## TO BE DONE:
• A. Reproduce the passage of the work and energy study guide from "W = F × s × cos(θ)" to "Negative, or Zero." word for word.
• B. In the work and energy study guide, what is the angle between the force and the direction of movement when work is negative?

## DOCUMENT SECTION:
=====

We are now entering the realm of Energy and Power, concepts that run the modern world. In your exam, questions here are often tricky because they play on the difference between the "Physics definition" of work and the "English definition" of work. Here is your dissected study guide for Work and Energy.

1. WORK: The Scientific Perspective

In everyday language, "work" means effort. In Physics, "Work" is a mathematical relationship between Force and Displacement.

The Two Essential Ingredients

For Work (W) to be non-zero, two things must happen simultaneously:

Force (F): You must push or pull.
Displacement (s): The object must actually move.

        ⭐ The Master Formula:

        W = F × s × cos(θ)

        Note: θ is the angle between the Force and the Direction of movement. Understanding this angle is the secret to solving "Zero Work" questions.

The Three States of Work (Detailed Analysis)

Examiners love to give you scenarios and ask if the work is Positive, Negative, or Zero.

1. Positive Work (Angle is 0°)

Scenario: You push a car, and it moves forward.
Physics: The Force and the Displacement are in the same direction.
Result: You are adding energy to the object. Its speed increases.

2. Negative Work (Angle is 180°)

Scenario: You apply brakes to a moving car.
Physics: The car moves forward, but the force (friction/brakes) acts backward.
Result: The force is taking energy away from the object. Its speed decreases.
Another Example: When you lift a book, Gravity does negative work because gravity pulls down while the book moves up.

3. Zero Work (Angle is 90° or Displacement is 0)

This is the most important category for exams.

Case 1: No Displacement.
Scenario: Pushing a massive wall.
Reason: s=0, so W=0.
Case 2: Perpendicular Force.
Scenario: A porter (coolie) walking on a horizontal platform with a load on his head.
Physics: The Force he exerts is Upward. His movement is Forward. The angle is 90°.
Result: He is doing no work against gravity.
Scenario: A satellite orbiting Earth. Gravity pulls to the center, but it moves along the tangent. W=0.

2. ENERGY: The Currency of the Universe

Think of Energy as "money" that allows you to "purchase" Work. If you have Energy, you can do Work. If you do Work, you spend Energy.
Unit: Joule (J).
Law of Conservation: Energy cannot be created or destroyed. It can only be transferred or transformed.

=====

[Raw records]
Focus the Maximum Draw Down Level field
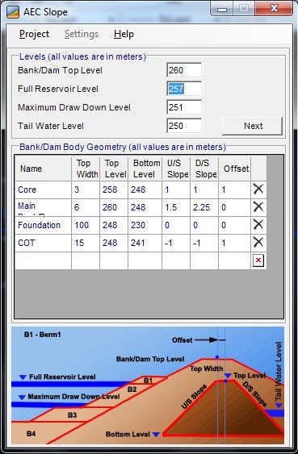 pyautogui.click(x=184, y=107)
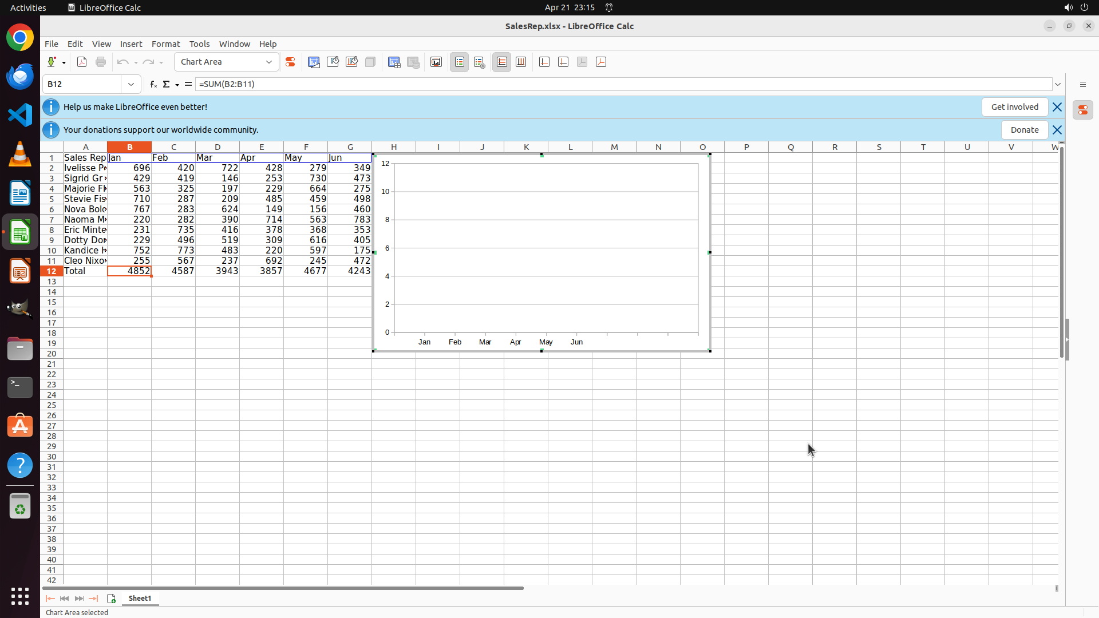Toggle Legend On/Off button
The height and width of the screenshot is (618, 1099).
coord(460,62)
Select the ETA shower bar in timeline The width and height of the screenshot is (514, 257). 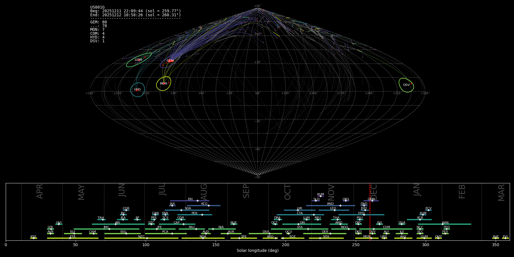[73, 238]
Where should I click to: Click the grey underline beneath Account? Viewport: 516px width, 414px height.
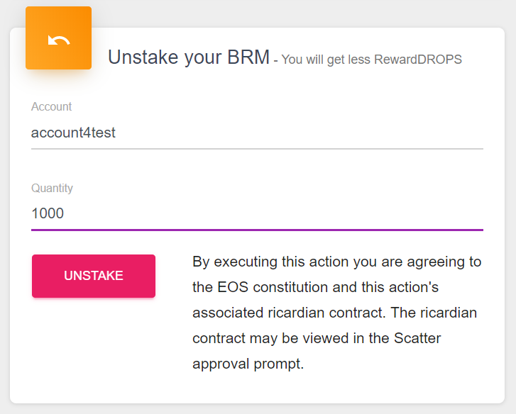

=====

## RESULTS FOR THE EXERCISE:
• A.
W = F × s × cos(θ)

        Note: θ is the angle between the Force and the Direction of movement. Understanding this angle is the secret to solving "Zero Work" questions.

The Three States of Work (Detailed Analysis)

Examiners love to give you scenarios and ask if the work is Positive, Negative, or Zero.

• B. 180°